Directions for this task:
Write out word for word the lines from the one holding "Task: Click the blue Help toolbar icon" through the end of the data, and only those lines. Pictures stay out.

Stored records:
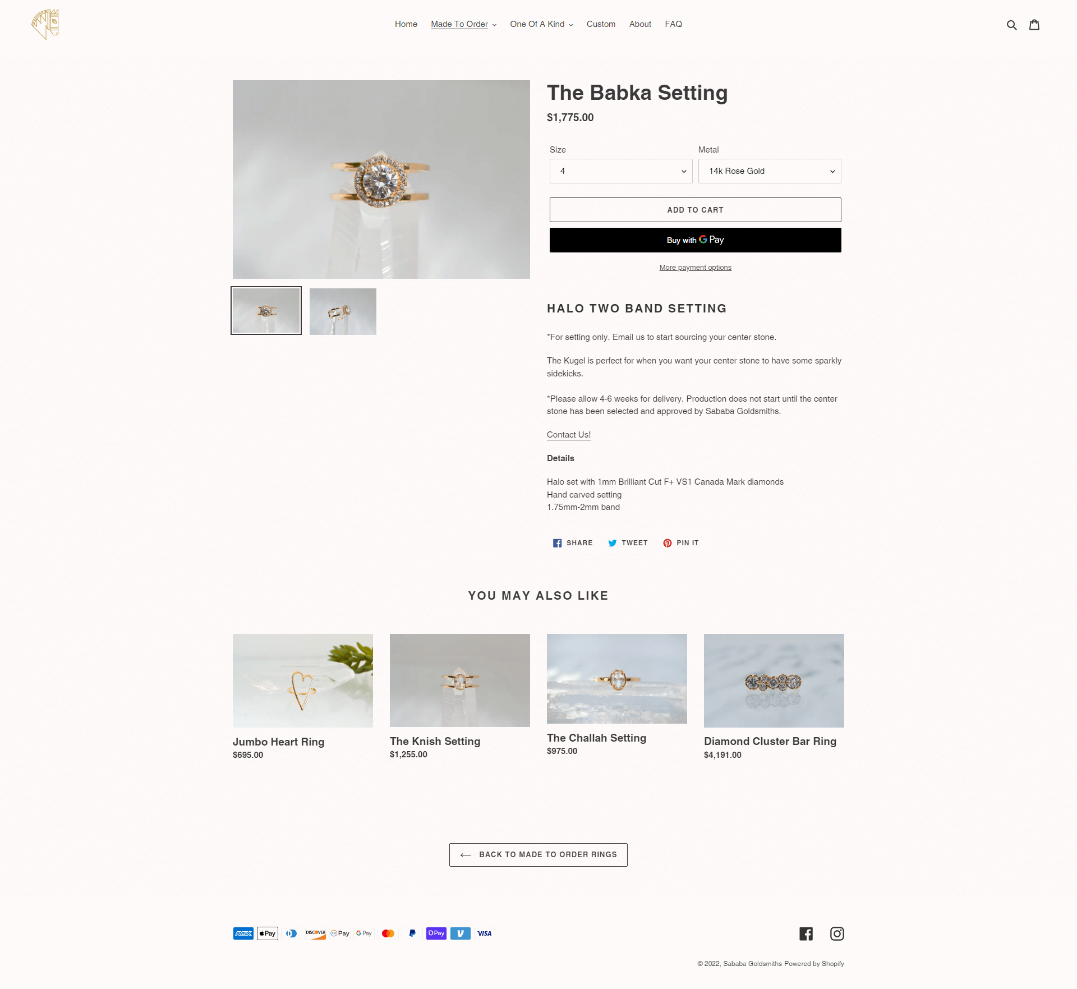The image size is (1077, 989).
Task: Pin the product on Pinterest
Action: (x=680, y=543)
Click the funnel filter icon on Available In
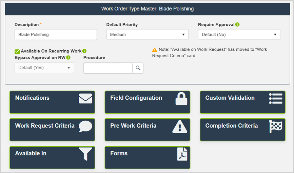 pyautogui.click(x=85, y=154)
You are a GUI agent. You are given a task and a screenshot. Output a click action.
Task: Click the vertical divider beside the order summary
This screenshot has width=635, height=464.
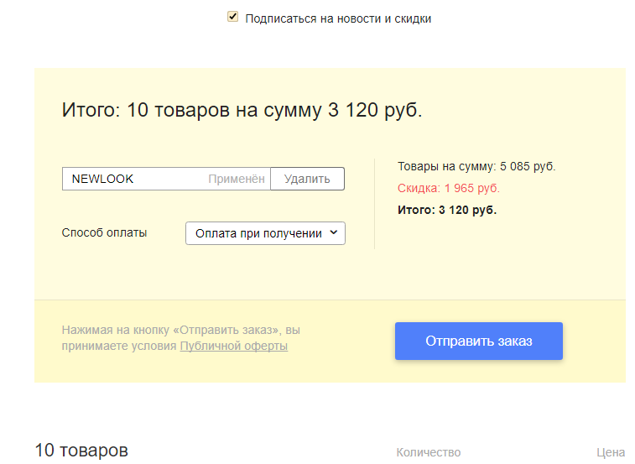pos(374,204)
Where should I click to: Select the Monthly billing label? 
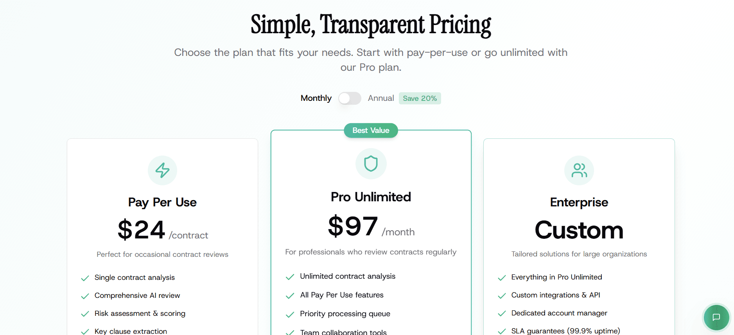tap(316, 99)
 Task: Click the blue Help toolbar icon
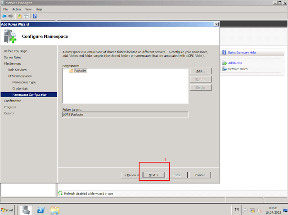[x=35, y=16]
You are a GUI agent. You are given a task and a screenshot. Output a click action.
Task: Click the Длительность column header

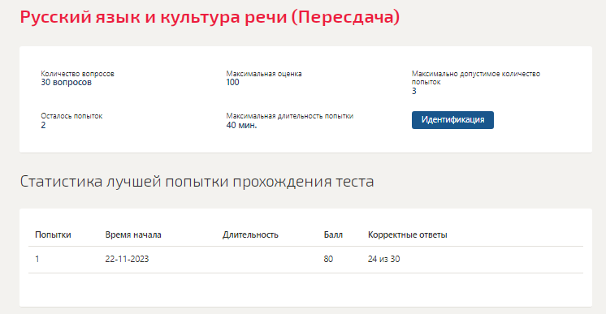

Solution to this exercise:
 Task: Click the blue Help toolbar icon
[x=35, y=16]
You are a GUI agent. You are given a task and a screenshot. Output a click action.
Task: Click the Длительность column header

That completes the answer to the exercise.